*ABOUT THIS TASK:*
Return all the lines below exactly as written. Drop every picture.
== DATA TO USE ==
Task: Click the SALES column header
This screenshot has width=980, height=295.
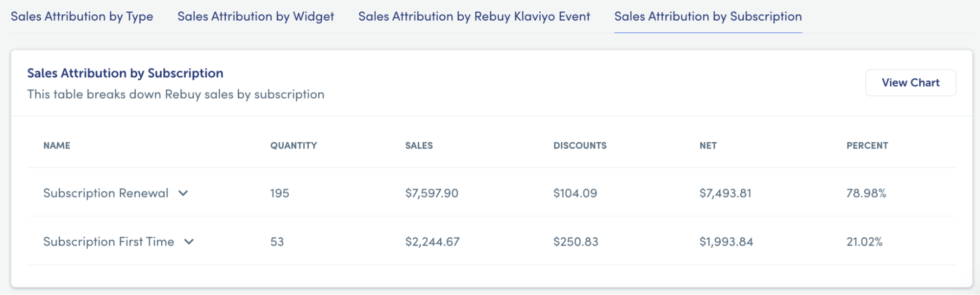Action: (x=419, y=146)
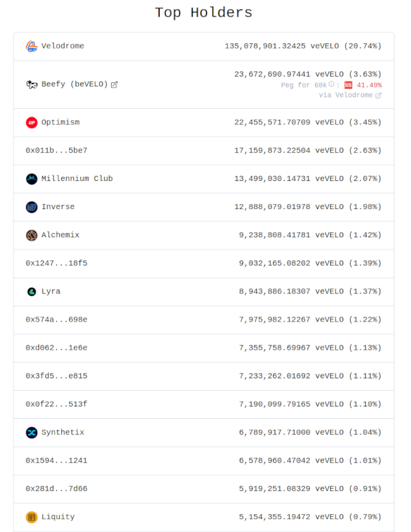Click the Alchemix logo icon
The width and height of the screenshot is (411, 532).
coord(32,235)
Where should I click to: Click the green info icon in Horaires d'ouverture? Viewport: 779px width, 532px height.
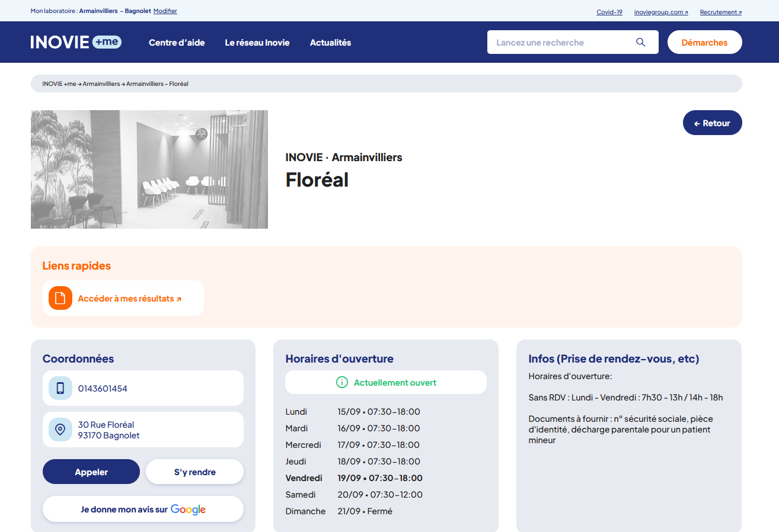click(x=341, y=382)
===
*RESPONSE BELOW:*
Task: Click the SALES column header
This screenshot has width=980, height=295.
Action: (x=419, y=146)
Click the Alchemix logo icon
The width and height of the screenshot is (411, 532).
coord(32,235)
Where should I click to: Click the green info icon in Horaires d'ouverture? Viewport: 779px width, 532px height.
click(x=341, y=382)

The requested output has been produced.